Student enrolment numbers for universities took a hit during the COVID-19 pandemic over anxieties about a lack of face-to-face teaching. Higher education institutions looking to recover or continue to excel need to get the message out that their courses are still worthwhile investments, and as such they need a strong public relations (PR) campaign.
On the surface, PR and advertising look like similar beasts, but they’re actually quite different. Advertising gives you paid content that reaches as wide an audience as possible, but PR offers a more focused objective, targeting key publications whose readerships are more likely to engage with and act upon what they read.
Here are the five strategies PR consultancies use and how they can help your university get coverage in desired publications:
1. Streamline your media releases
A good PR consultancy will vet the topics you give them for media releases. Most of the time there’s no issue, but every so often a piece of content crops up that, although it’s interesting to the people at your university, isn’t applicable to an external audience.
In those cases, your consultancy will flag it up to you that the story is unlikely to be successful in the media. This allows you to make an informed decision regarding the content you send out into the world, and minimises the risk of wasting time.
PR professionals also have a lot of experience writing press releases and pitches. They know the exact things journalists want to hear, in what order, and in how many words. It’s a good idea to at least get feedback on a release you want to send out, in case journalists are put off by a weak opening sentence, lack of clarity, or too much waffling.
2. Connect you with journalists in key publications
When you pay for PR, it’s not just the consultants you’re investing in, but also their network of contacts. Most of the time, it’s difficult to know how to get in contact with your target media outlets.
Perhaps you have managed to find an email address for their news desk, but that inbox is likely to fill up with hundreds of emails every day. Even the most fascinating of stories stands a good chance of being lost in the flood.
Luckily, PR consultants have alternative routes to get content into publications. It’s not what you know, it’s who you know, as the saying goes, and competent PR professionals know both.
3. Open up new markets for student recruitment
International students are very lucrative for most universities because they pay higher tuition fees. They’re also the primary group that has been impacted by the pandemic, as travel restrictions have made them evaluate whether searching for courses abroad is a worthwhile investment.
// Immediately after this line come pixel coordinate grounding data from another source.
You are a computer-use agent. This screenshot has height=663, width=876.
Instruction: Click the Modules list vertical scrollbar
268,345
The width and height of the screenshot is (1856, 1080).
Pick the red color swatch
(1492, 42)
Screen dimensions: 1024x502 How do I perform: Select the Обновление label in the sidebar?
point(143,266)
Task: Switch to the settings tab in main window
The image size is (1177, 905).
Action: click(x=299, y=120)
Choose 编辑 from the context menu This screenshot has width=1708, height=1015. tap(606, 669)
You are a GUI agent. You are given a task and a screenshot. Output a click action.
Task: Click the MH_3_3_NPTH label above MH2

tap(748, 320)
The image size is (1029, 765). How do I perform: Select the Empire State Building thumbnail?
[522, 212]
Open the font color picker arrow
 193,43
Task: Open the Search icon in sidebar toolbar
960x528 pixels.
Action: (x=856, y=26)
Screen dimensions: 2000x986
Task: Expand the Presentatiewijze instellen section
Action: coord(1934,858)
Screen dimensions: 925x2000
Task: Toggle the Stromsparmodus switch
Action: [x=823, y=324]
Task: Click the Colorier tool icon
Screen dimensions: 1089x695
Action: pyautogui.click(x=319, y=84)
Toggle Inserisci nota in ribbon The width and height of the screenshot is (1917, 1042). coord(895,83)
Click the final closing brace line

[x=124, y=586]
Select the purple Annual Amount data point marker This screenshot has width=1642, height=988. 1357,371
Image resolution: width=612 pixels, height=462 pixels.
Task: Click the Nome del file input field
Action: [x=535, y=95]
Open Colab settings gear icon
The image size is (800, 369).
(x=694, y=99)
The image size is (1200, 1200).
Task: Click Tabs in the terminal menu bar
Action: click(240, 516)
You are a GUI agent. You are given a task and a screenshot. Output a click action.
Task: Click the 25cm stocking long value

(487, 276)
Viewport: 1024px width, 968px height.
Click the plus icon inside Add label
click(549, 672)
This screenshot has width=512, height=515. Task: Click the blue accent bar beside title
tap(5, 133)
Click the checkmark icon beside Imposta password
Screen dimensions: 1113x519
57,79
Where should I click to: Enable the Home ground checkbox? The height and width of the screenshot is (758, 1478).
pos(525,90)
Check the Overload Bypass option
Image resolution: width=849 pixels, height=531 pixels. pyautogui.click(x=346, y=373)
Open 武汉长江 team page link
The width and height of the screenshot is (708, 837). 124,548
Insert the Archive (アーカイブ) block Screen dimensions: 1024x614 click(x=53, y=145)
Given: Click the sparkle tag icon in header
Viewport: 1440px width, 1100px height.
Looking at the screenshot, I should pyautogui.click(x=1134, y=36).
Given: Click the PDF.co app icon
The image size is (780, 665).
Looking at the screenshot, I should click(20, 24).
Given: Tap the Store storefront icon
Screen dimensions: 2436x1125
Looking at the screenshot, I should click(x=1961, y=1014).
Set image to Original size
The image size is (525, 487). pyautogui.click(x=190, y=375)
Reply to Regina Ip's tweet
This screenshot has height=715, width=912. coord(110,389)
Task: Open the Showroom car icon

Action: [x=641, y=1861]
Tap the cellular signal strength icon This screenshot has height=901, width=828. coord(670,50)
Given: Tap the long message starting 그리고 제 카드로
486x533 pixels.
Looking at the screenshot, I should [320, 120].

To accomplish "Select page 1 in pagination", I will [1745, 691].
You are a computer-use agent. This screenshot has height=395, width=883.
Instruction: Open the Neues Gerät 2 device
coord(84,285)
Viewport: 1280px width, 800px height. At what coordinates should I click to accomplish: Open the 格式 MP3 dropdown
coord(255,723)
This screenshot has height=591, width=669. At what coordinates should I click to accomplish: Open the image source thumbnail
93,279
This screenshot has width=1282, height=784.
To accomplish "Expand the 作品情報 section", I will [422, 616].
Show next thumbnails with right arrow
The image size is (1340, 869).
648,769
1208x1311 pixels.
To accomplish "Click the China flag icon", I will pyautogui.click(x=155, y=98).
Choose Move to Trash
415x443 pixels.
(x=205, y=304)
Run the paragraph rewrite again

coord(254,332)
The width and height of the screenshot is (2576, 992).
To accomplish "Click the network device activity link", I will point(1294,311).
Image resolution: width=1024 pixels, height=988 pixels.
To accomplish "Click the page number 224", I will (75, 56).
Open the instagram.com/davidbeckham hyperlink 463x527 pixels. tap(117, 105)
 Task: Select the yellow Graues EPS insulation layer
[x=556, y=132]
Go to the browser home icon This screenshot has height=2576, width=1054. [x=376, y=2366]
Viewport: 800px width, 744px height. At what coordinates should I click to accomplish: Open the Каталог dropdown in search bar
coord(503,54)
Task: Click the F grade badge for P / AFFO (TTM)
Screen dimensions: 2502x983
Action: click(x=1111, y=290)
As such, it’s important to reach out to reassure these potential students in their domestic media outlets. The services of a PR consultancy are crucial in this endeavour.
Because you are working with a consultancy, they will take the time to talk with you about which media landscapes you need to appear in, and help identify ways you can appeal to your target outlets.
This also feeds back into the previous point – there’s a strong chance your PR consultancy already has contacts in your target market, or at least a good understanding of how to find some!
4. Secure opportunities for your spokespeople
Many of your professors have gathered years of public speaking experience by delivering classes and lectures. But few universities translate this potential into a successful PR campaign.
PR professionals will meet and talk with staff to gauge who is interested in appearing in front of media, who it might be useful to try and talk round to getting involved, and whether they need any media training before meeting with a journalist.
A consultancy will also take care of the planning side of interactions between your staff and journalists. This means you don’t have to worry about finding a meeting place, booking a table for lunch or any of the hassle of dealing with details. Send over a timetable of your staff’s availability and they’ll get it sorted.
5. Provide media training
This one was mentioned above, but it’s important enough to deserve its own point. Even though your staff are accomplished at delivering teaching to their students, conversations with journalists are a different kettle of fish.
Slip-ups can result in embarrassments for your university, and once it’s gone out in the media, it’s difficult to get content removed. The fear of making mistakes can make staff nervous, but PR consultancies can provide media training such as mock interviews and briefing the interviewee on the sort of questions to expect, which will boost their confidence.
PR consultancies sand down all the sharp edges of your media campaigns to ensure you get the best possible coverage with minimal hiccups. Just as you would speak to an electrician about getting your house re-wired, it’s a good idea to consult PR professionals when launching your university spokespeople or initiative into the media.